Passage
2014

Havasupai Tribe Hold Historic Ceremony to Honor Transfer of Gaming Rights Governor Janet Napolitano to Speak at the Ceremony



    PHOENIX, April 23 /PRNewswire/ -- The Arizona Indian Gaming Association
 and the Havasupai Tribe will honor the transfer of gaming rights from the
 Havasupai Tribe to Fort McDowell Yavapai Nation and the Salt River
 Pima-Maricopa Indian Community in a special ceremony on Tuesday, April 29.
 The event will take place at 2:45 p.m. in Supai Village, located in Cataract
 Canyon at the bottom of the Grand Canyon.  Featured speakers include Governor
 Janet Napolitano and Don Watahomigie, Havasupai Chairman along with other
 dignitaries.  The Guardians of the Grand Canyon will perform a traditional
 dance.
     The transfer of gaming rights is possible because of the successful
 passage of Proposition 202, the Arizona Indian Self-Reliance Initiative in
 November, 2002.  Proposition 202 enabled the state and tribes to sign new
 gaming compacts which allowed reservations in remote areas to share in the
 economic benefits of Indian gaming through transferring gaming rights.

Problems to solve
1. From the Havasupai gaming rights announcement, extract the stretch from "PHOENIX, April 23" through "Tuesday, April 29.".
2. According to the Havasupai gaming rights announcement, which group will perform a traditional dance at the ceremony?

Collected data
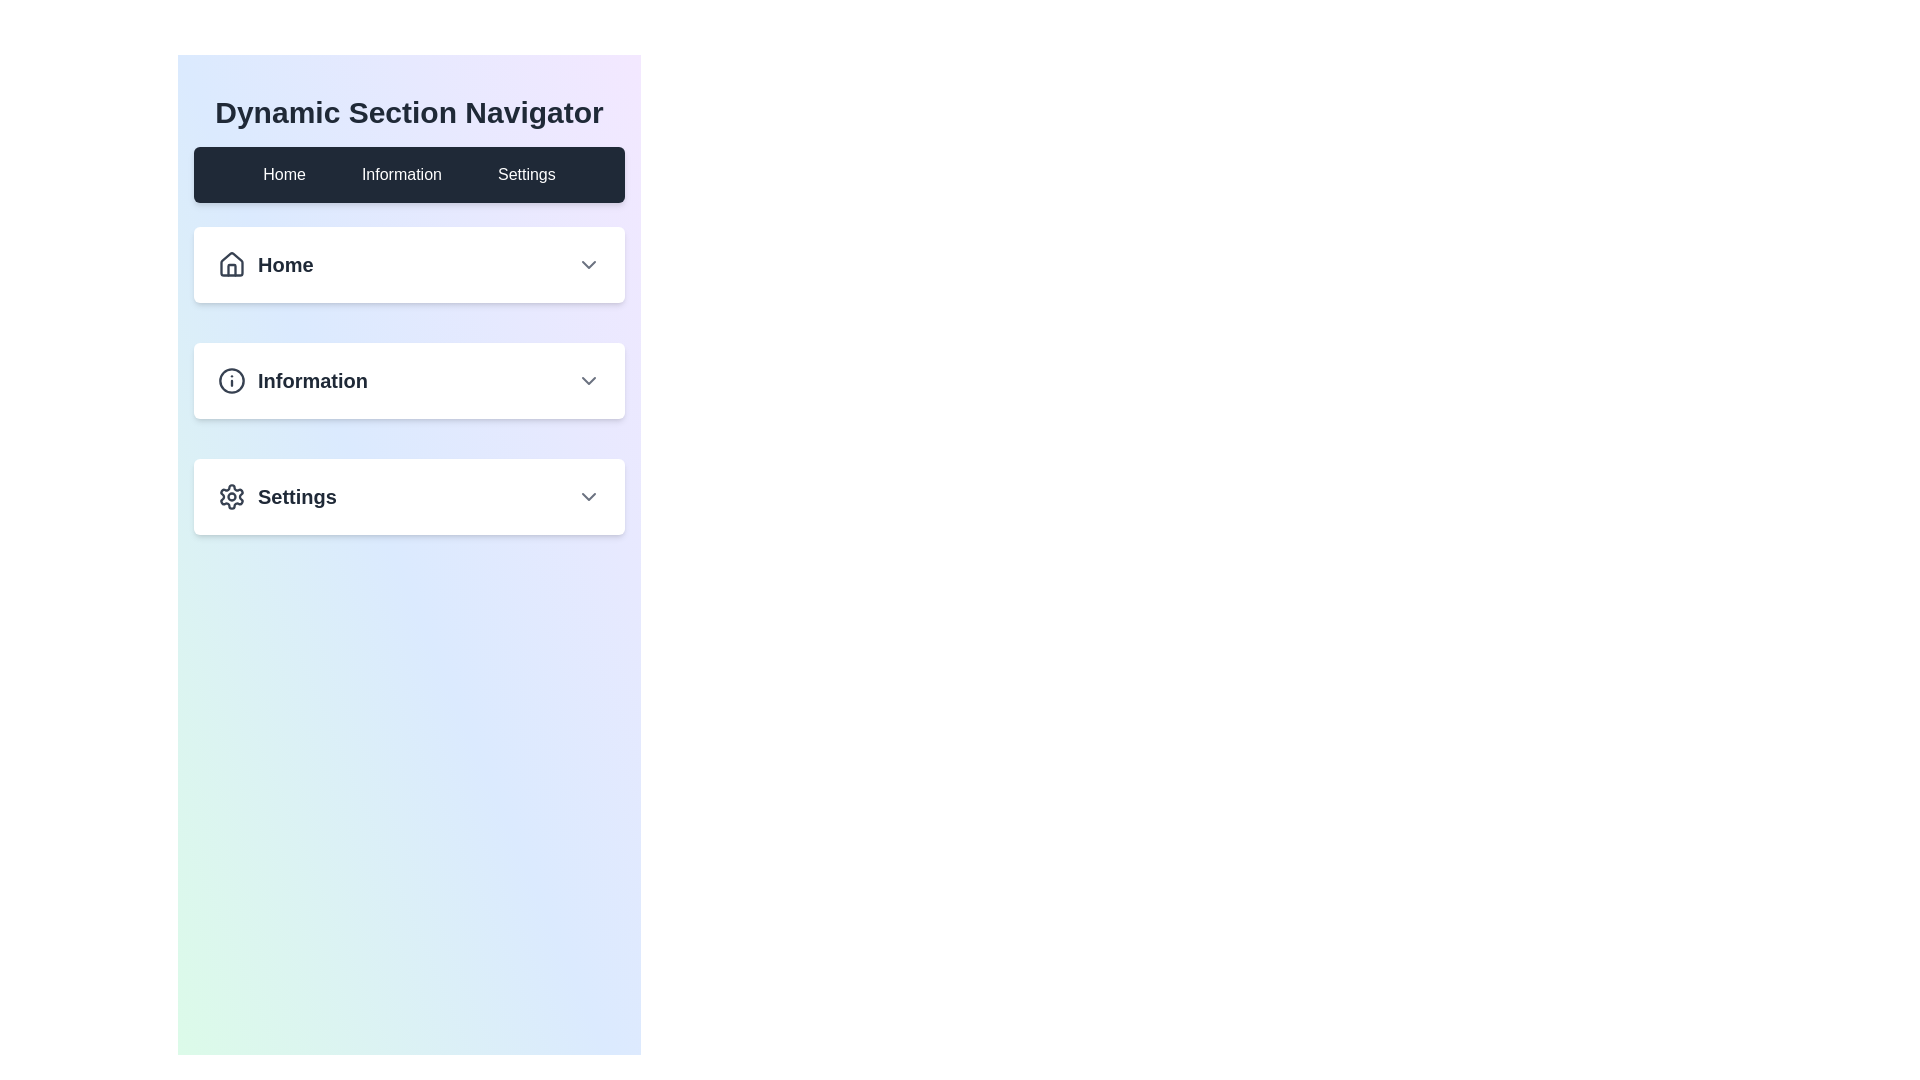 This screenshot has width=1920, height=1080. Describe the element at coordinates (231, 381) in the screenshot. I see `the 'Information' icon located in the second section of the vertical menu, positioned directly to the left of the text 'Information'` at that location. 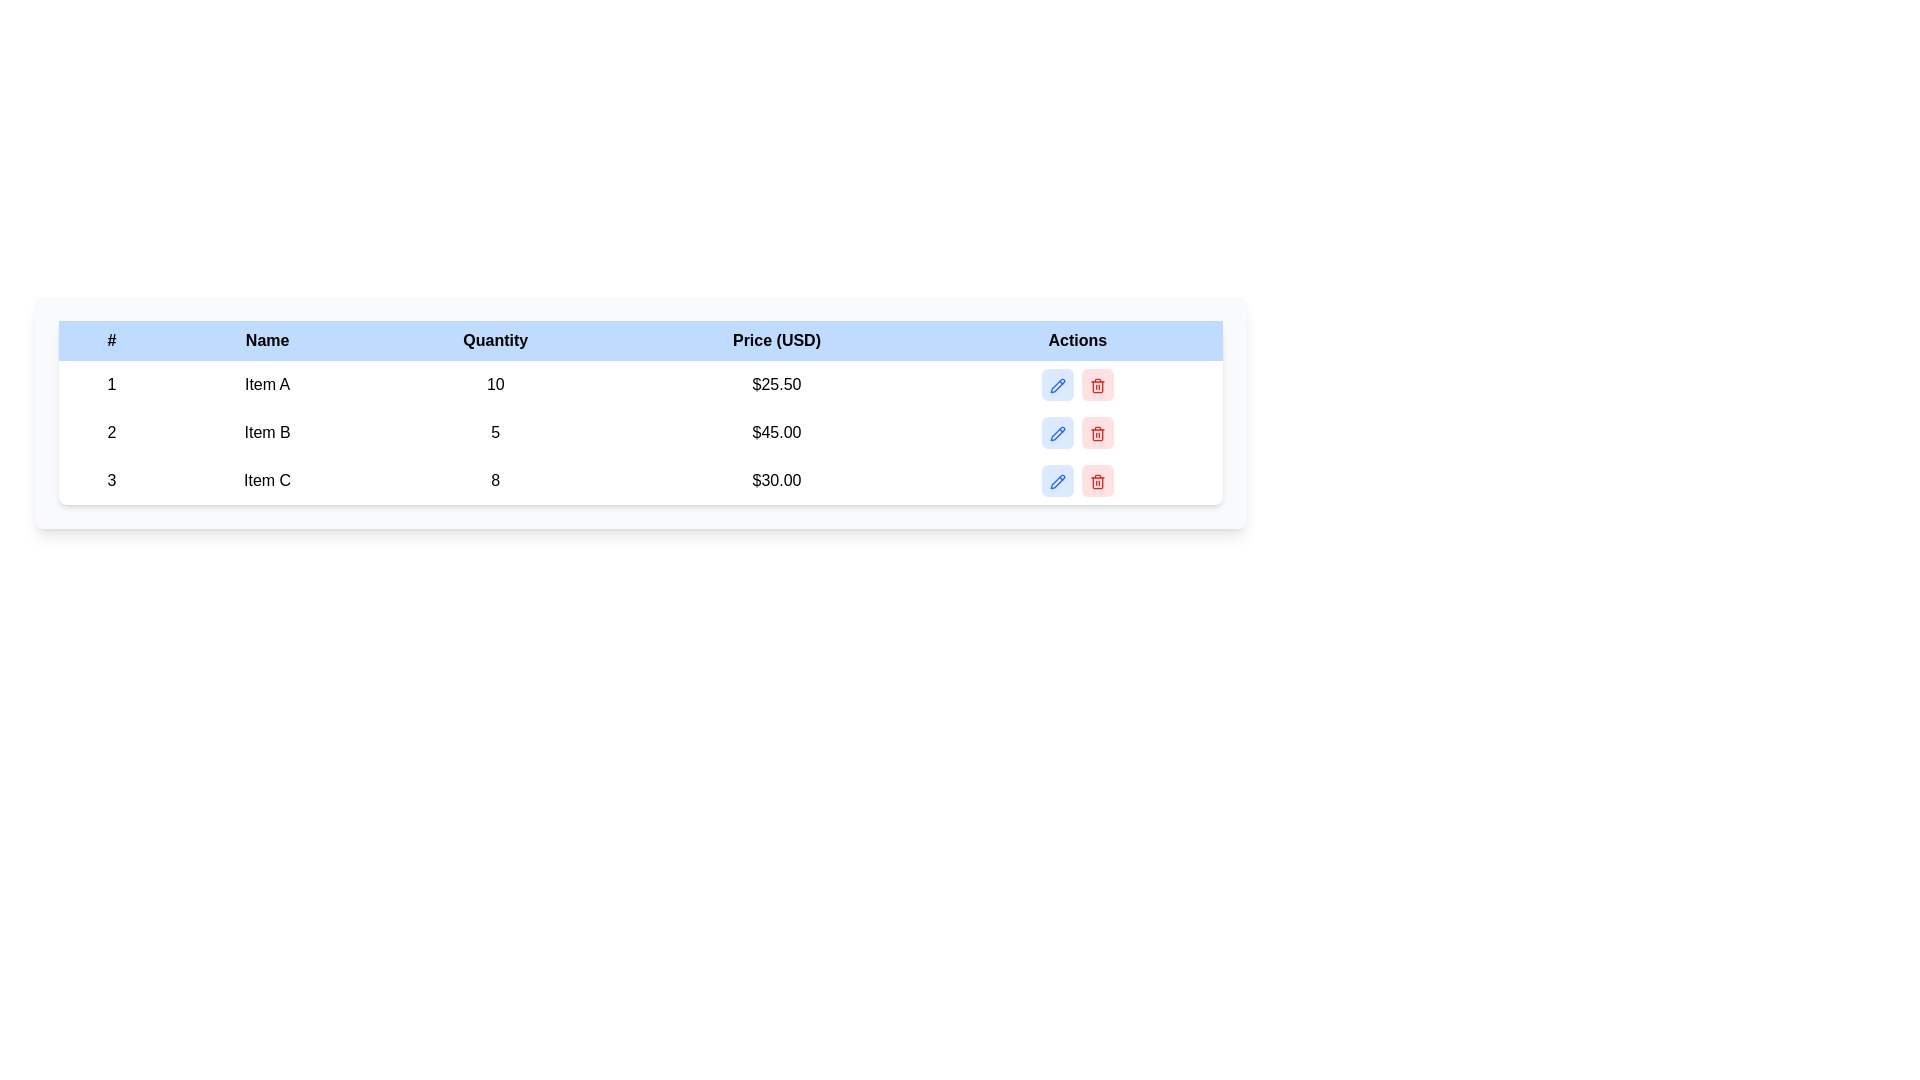 I want to click on the text label 'Item B' located in the second row under the 'Name' column of the table, which is positioned between '2' and '5', so click(x=266, y=431).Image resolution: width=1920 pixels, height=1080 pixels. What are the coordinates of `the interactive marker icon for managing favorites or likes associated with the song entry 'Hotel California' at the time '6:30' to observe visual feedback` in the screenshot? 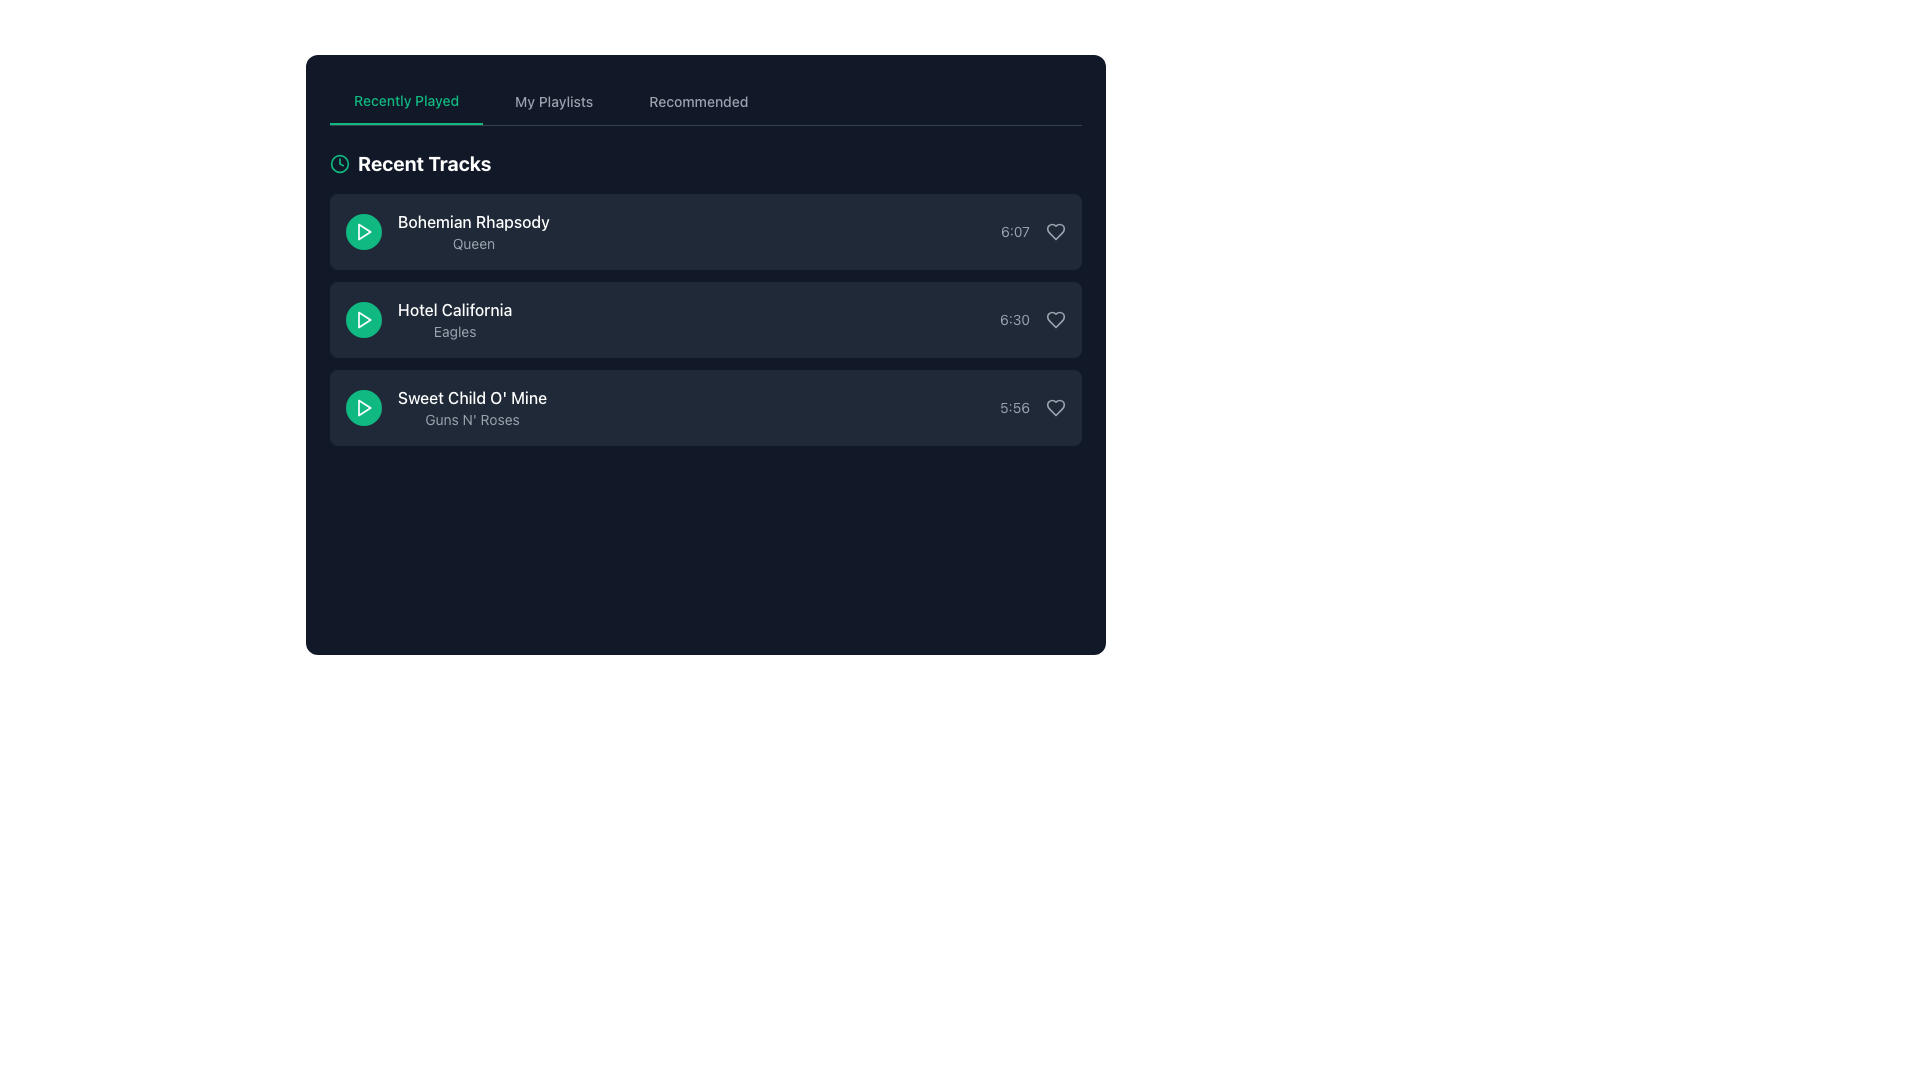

Answers to each task
1.
PHOENIX, April 23 /PRNewswire/ -- The Arizona Indian Gaming Association
 and the Havasupai Tribe will honor the transfer of gaming rights from the
 Havasupai Tribe to Fort McDowell Yavapai Nation and the Salt River
 Pima-Maricopa Indian Community in a special ceremony on Tuesday, April 29.

2. The Guardians of the Grand Canyon.